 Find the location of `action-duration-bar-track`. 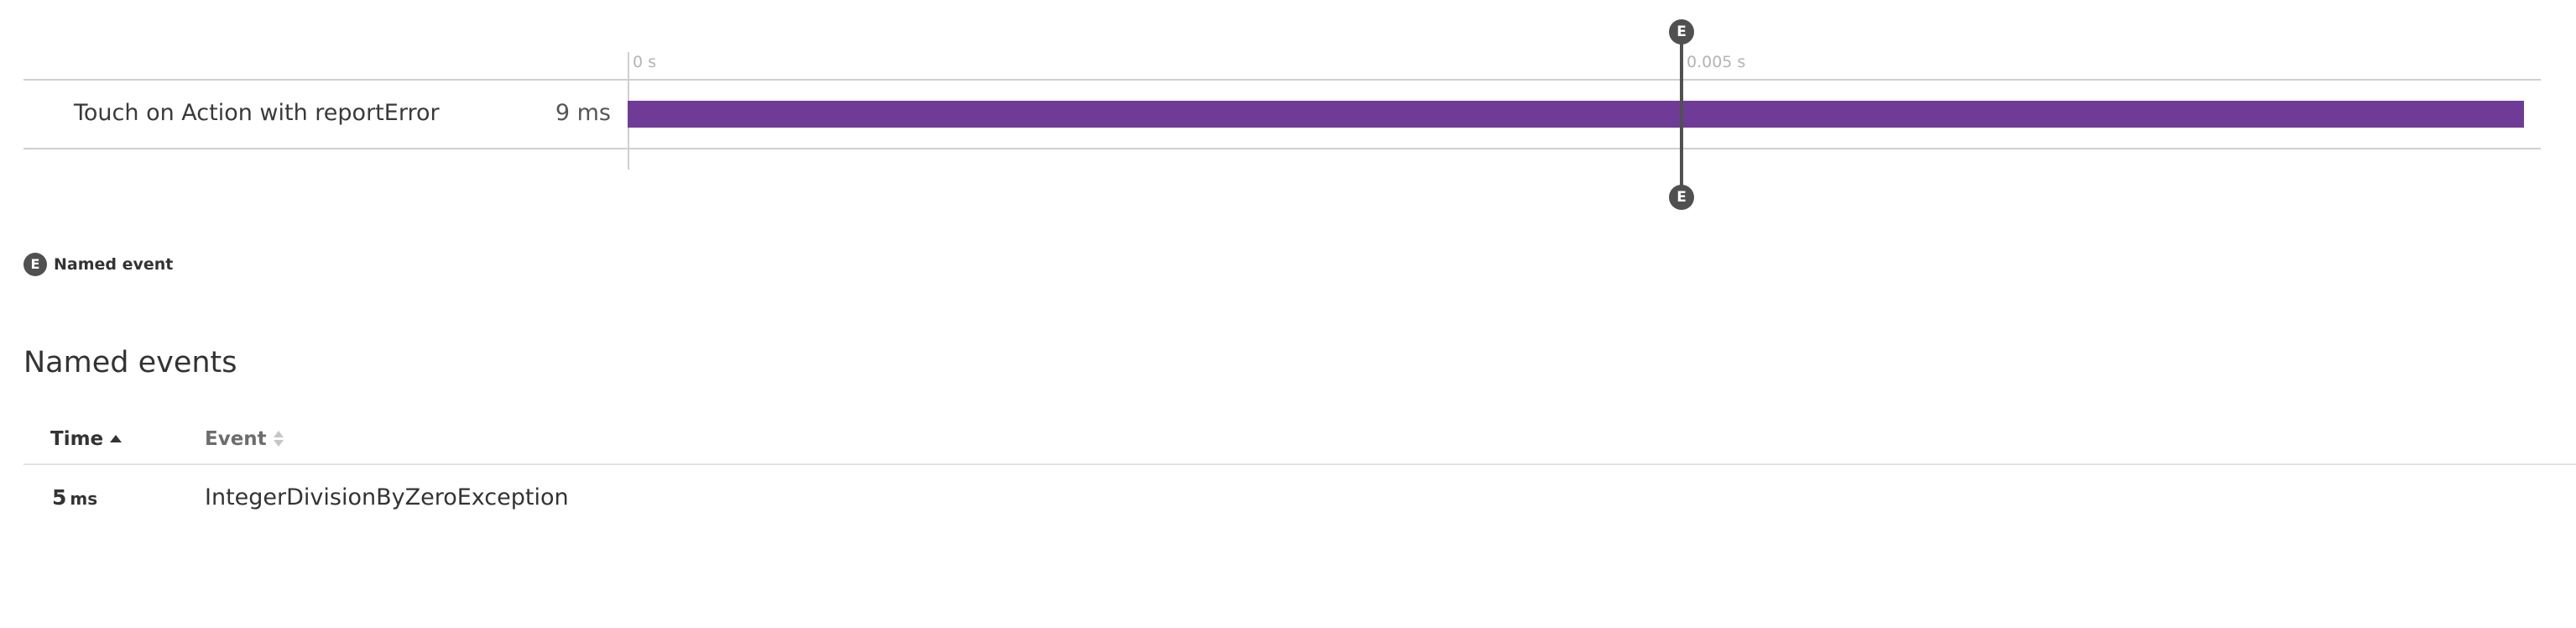

action-duration-bar-track is located at coordinates (1576, 114).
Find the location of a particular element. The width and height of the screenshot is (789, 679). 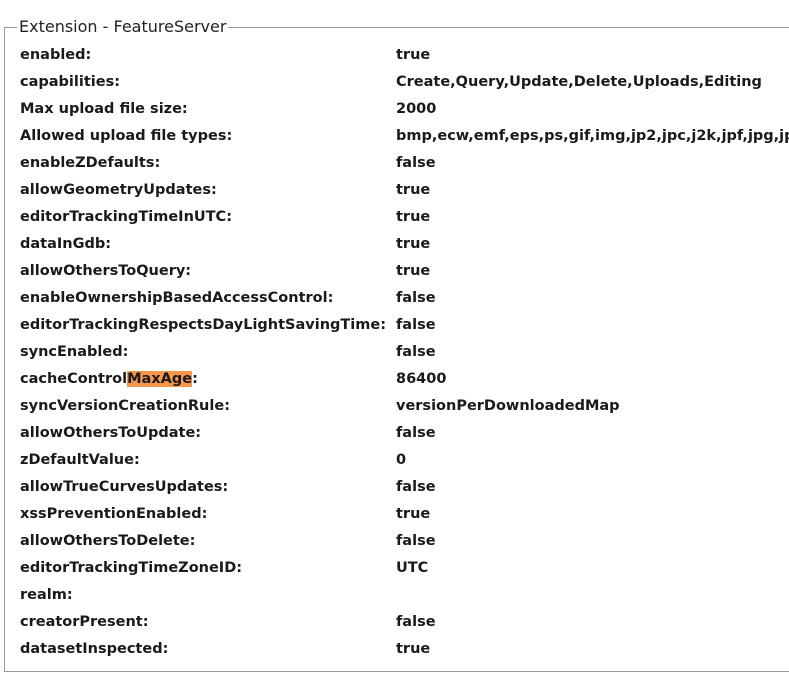

property-key: enableOwnershipBasedAccessControl: is located at coordinates (177, 298).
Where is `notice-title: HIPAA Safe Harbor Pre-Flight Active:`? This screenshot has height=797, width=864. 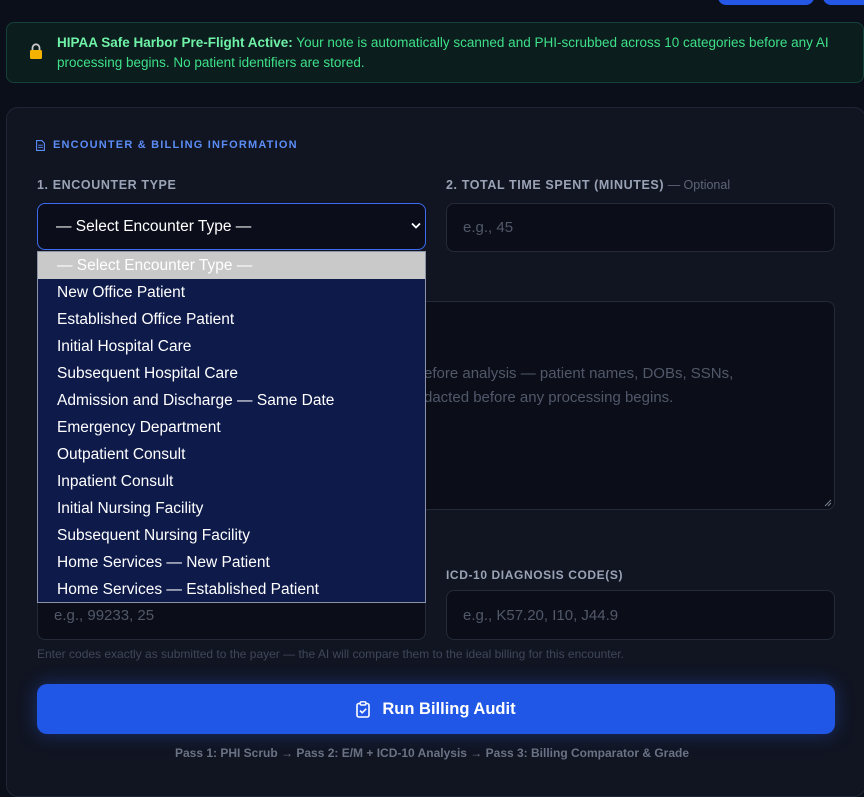 notice-title: HIPAA Safe Harbor Pre-Flight Active: is located at coordinates (175, 42).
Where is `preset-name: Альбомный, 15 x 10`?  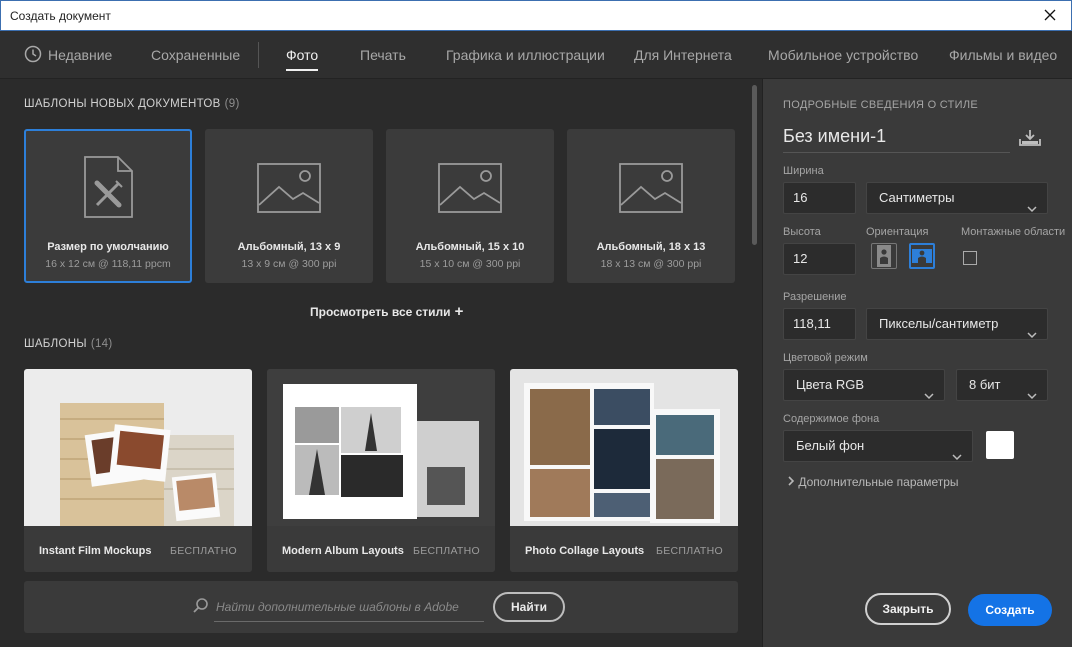
preset-name: Альбомный, 15 x 10 is located at coordinates (470, 247).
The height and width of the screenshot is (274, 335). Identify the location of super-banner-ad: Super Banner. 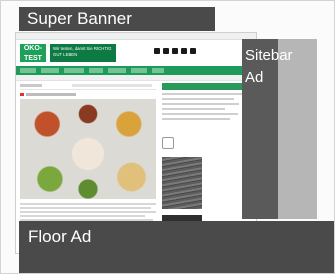
(117, 19).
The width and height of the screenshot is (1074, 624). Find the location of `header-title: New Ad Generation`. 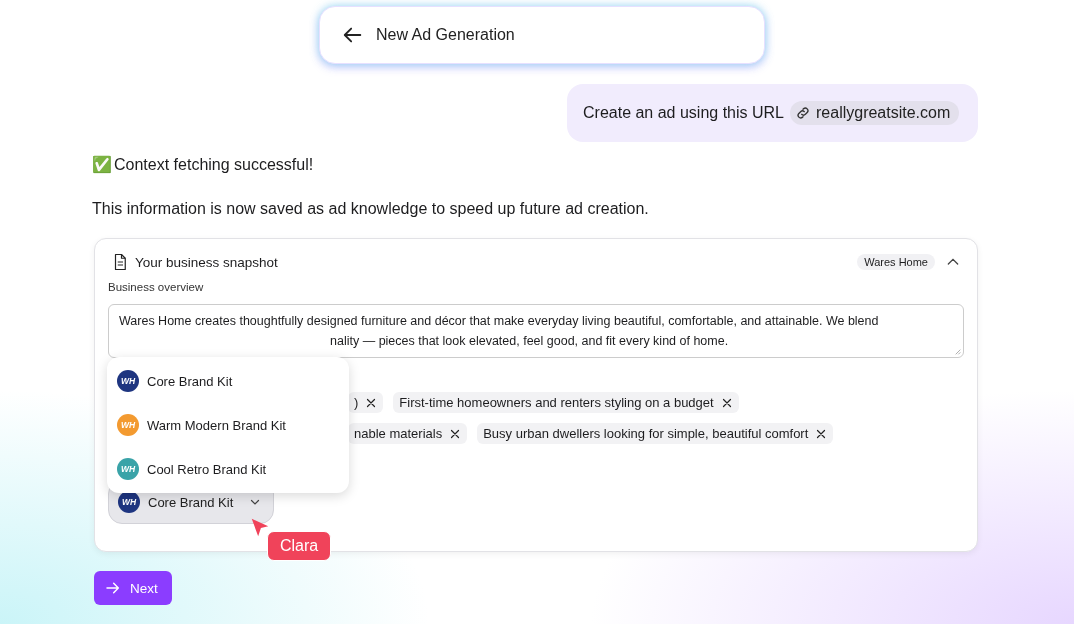

header-title: New Ad Generation is located at coordinates (446, 35).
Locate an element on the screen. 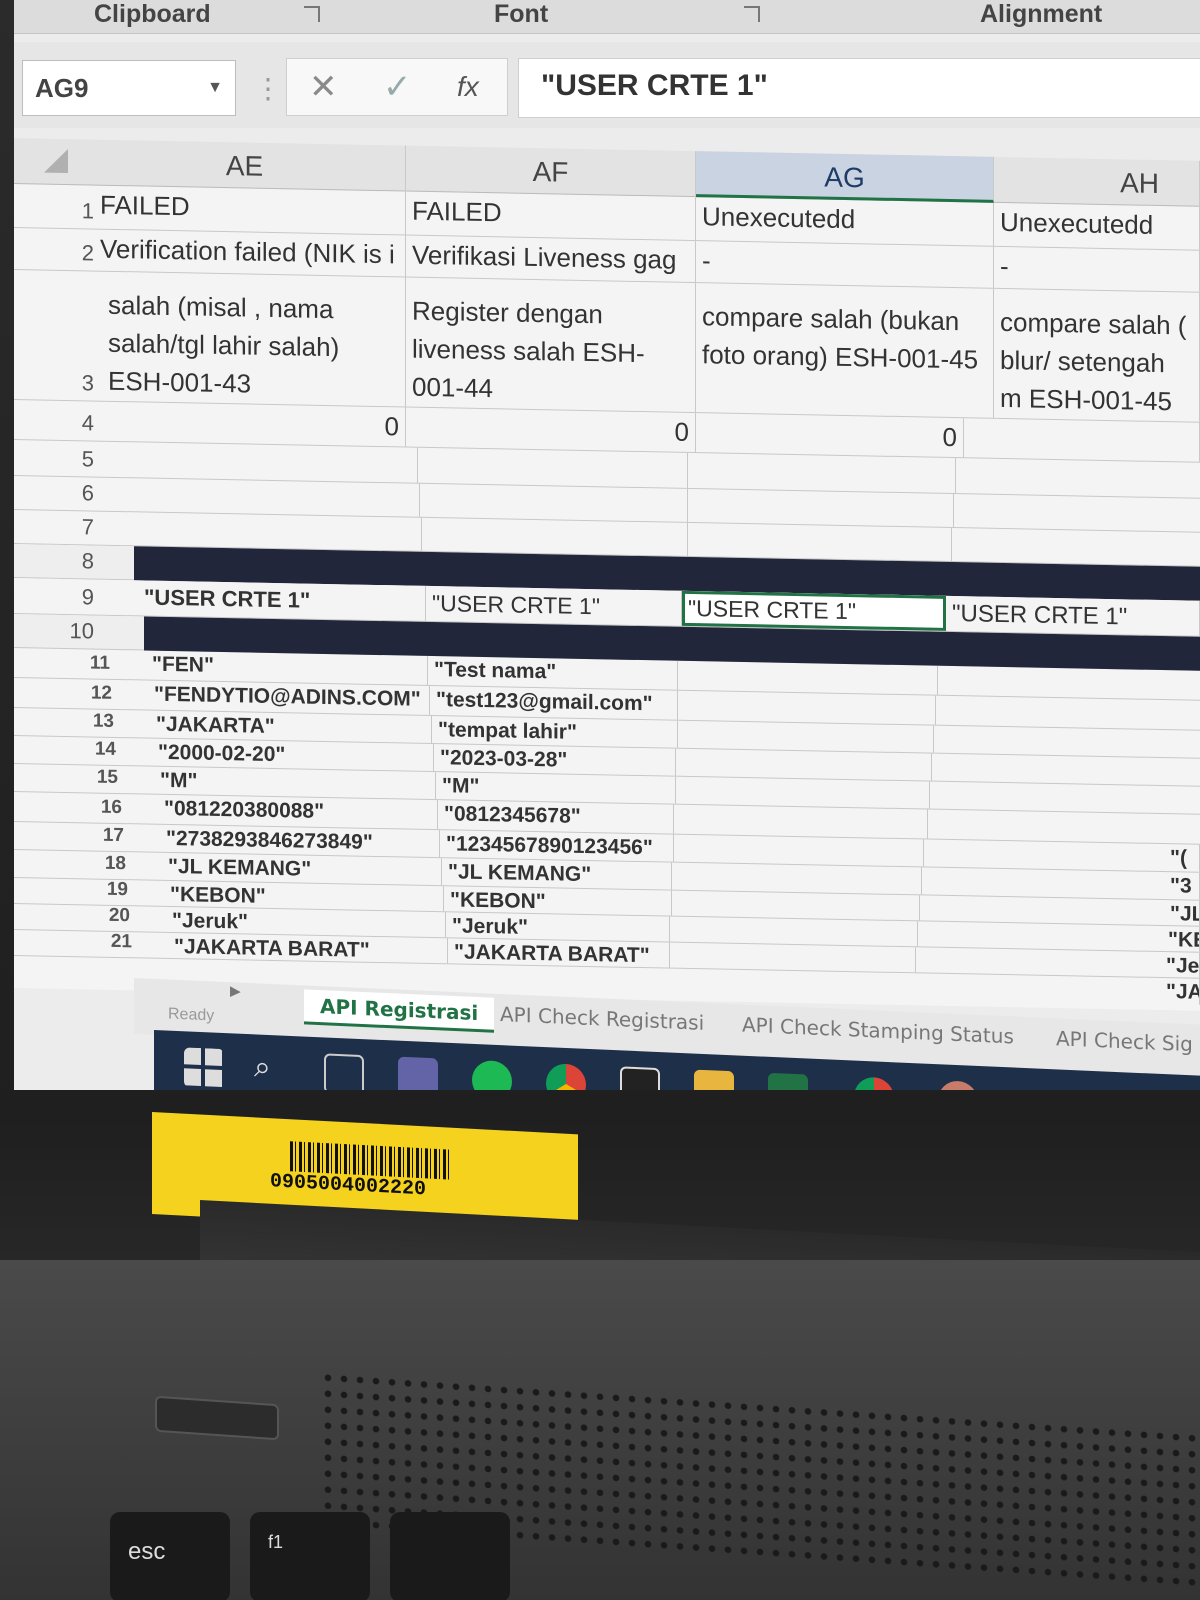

————

* _Requirement_:
Reproduce the stretch of the data above from its start through the line containing "property-key: enableOwnershipBasedAccessControl: is", omitting the pictures.

* _The completed task_:
 Find the location of `action-duration-bar-track`. 

action-duration-bar-track is located at coordinates (1576, 114).
Find the location of a particular element. The width and height of the screenshot is (789, 679). 

property-key: enableOwnershipBasedAccessControl: is located at coordinates (177, 298).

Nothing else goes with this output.